● ACTIVITY:
Please transcribe every record below exactly as written.

● DATA IN THIS EXERCISE:
- Opening Delimiter -

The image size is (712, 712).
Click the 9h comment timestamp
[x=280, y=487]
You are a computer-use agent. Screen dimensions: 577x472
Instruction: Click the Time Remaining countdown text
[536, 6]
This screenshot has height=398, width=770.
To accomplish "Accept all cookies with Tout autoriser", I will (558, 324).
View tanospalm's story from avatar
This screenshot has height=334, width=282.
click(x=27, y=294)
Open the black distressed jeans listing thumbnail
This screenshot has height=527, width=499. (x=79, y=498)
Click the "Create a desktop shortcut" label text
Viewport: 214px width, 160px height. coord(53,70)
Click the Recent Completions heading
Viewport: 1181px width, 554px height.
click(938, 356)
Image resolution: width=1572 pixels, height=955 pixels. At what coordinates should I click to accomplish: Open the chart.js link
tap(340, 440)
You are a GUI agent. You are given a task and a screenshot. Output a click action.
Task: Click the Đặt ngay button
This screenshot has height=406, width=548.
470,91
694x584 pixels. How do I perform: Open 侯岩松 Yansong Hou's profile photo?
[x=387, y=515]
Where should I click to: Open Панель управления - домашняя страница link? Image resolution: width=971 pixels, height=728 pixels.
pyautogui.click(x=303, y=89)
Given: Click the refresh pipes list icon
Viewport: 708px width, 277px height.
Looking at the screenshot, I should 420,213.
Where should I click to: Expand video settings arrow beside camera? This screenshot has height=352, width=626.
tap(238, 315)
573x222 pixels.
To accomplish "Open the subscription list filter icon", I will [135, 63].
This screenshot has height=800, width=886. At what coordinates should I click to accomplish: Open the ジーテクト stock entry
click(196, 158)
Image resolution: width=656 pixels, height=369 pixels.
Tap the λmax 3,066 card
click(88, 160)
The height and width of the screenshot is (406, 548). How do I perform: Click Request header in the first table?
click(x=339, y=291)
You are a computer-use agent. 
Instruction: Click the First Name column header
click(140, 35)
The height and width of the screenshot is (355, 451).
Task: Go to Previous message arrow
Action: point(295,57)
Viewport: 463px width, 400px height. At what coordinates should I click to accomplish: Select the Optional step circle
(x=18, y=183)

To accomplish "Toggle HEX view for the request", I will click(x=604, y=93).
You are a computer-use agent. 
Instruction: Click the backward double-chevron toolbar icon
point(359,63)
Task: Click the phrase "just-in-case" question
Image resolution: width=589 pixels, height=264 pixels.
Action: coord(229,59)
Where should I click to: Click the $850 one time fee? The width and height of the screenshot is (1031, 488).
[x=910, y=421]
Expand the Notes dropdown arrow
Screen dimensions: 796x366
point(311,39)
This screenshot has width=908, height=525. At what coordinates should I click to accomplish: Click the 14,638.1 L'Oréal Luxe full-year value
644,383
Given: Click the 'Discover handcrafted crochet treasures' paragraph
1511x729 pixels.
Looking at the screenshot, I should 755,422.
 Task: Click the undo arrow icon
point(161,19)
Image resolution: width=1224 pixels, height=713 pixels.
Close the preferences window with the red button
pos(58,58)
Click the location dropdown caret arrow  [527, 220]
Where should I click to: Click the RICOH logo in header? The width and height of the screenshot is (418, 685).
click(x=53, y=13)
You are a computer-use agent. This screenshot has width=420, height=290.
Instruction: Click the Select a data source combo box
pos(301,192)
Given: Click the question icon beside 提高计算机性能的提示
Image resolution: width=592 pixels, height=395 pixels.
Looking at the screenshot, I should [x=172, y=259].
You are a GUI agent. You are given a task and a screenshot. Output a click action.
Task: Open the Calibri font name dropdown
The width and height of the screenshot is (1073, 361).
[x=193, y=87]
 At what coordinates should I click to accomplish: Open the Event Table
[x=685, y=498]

- Closing Delimiter -

● RESPONSE AREA:
The image size is (712, 712).
Click the 9h comment timestamp
[x=280, y=487]
You are a computer-use agent. Screen dimensions: 577x472
Instruction: Click the Time Remaining countdown text
[536, 6]
This screenshot has height=398, width=770.
To accomplish "Accept all cookies with Tout autoriser", I will (558, 324).
View tanospalm's story from avatar
This screenshot has height=334, width=282.
click(x=27, y=294)
Open the black distressed jeans listing thumbnail
This screenshot has height=527, width=499. (x=79, y=498)
Click the "Create a desktop shortcut" label text
Viewport: 214px width, 160px height. coord(53,70)
Click the Recent Completions heading
Viewport: 1181px width, 554px height.
click(938, 356)
Image resolution: width=1572 pixels, height=955 pixels. At what coordinates should I click to accomplish: Open the chart.js link
tap(340, 440)
You are a GUI agent. You are given a task and a screenshot. Output a click action.
Task: Click the Đặt ngay button
This screenshot has height=406, width=548.
470,91
694x584 pixels. How do I perform: Open 侯岩松 Yansong Hou's profile photo?
[x=387, y=515]
Where should I click to: Open Панель управления - домашняя страница link? Image resolution: width=971 pixels, height=728 pixels.
pyautogui.click(x=303, y=89)
Given: Click the refresh pipes list icon
Viewport: 708px width, 277px height.
Looking at the screenshot, I should 420,213.
Where should I click to: Expand video settings arrow beside camera? This screenshot has height=352, width=626.
tap(238, 315)
573x222 pixels.
To accomplish "Open the subscription list filter icon", I will [135, 63].
This screenshot has height=800, width=886. At what coordinates should I click to accomplish: Open the ジーテクト stock entry
click(196, 158)
Image resolution: width=656 pixels, height=369 pixels.
Tap the λmax 3,066 card
click(88, 160)
The height and width of the screenshot is (406, 548). How do I perform: Click Request header in the first table?
click(x=339, y=291)
You are a computer-use agent. 
Instruction: Click the First Name column header
click(140, 35)
The height and width of the screenshot is (355, 451).
Task: Go to Previous message arrow
Action: point(295,57)
Viewport: 463px width, 400px height. At what coordinates should I click to accomplish: Select the Optional step circle
(x=18, y=183)

To accomplish "Toggle HEX view for the request", I will click(x=604, y=93).
You are a computer-use agent. 
Instruction: Click the backward double-chevron toolbar icon
point(359,63)
Task: Click the phrase "just-in-case" question
Image resolution: width=589 pixels, height=264 pixels.
Action: coord(229,59)
Where should I click to: Click the $850 one time fee? The width and height of the screenshot is (1031, 488).
[x=910, y=421]
Expand the Notes dropdown arrow
Screen dimensions: 796x366
point(311,39)
This screenshot has width=908, height=525. At what coordinates should I click to accomplish: Click the 14,638.1 L'Oréal Luxe full-year value
644,383
Given: Click the 'Discover handcrafted crochet treasures' paragraph
1511x729 pixels.
Looking at the screenshot, I should 755,422.
 Task: Click the undo arrow icon
point(161,19)
Image resolution: width=1224 pixels, height=713 pixels.
Close the preferences window with the red button
pos(58,58)
Click the location dropdown caret arrow  [527, 220]
Where should I click to: Click the RICOH logo in header? The width and height of the screenshot is (418, 685).
click(x=53, y=13)
You are a computer-use agent. This screenshot has width=420, height=290.
Instruction: Click the Select a data source combo box
pos(301,192)
Given: Click the question icon beside 提高计算机性能的提示
Image resolution: width=592 pixels, height=395 pixels.
Looking at the screenshot, I should [x=172, y=259].
You are a GUI agent. You are given a task and a screenshot. Output a click action.
Task: Open the Calibri font name dropdown
The width and height of the screenshot is (1073, 361).
[x=193, y=87]
 At what coordinates should I click to accomplish: Open the Event Table
[x=685, y=498]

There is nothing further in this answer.